HOW TO COMPLETE THIS TASK: From the listing below, reproduce word for word the part that opens with the line containing "Task: Click the bottom Apply button" and closes with the line containing "1400x800 pixels."; reproduce nothing else.

Start of INFORMATION SUPPLIED

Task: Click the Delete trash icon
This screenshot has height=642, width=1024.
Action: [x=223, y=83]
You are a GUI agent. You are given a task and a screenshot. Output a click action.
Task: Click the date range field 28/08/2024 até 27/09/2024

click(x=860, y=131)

End of INFORMATION SUPPLIED
Start of INFORMATION SUPPLIED

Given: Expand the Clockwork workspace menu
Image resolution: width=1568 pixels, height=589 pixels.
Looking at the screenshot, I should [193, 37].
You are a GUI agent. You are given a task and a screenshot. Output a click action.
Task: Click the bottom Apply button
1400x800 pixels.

End of INFORMATION SUPPLIED

WRITTEN REPLY:
Task: Click the bottom Apply button
1400x800 pixels.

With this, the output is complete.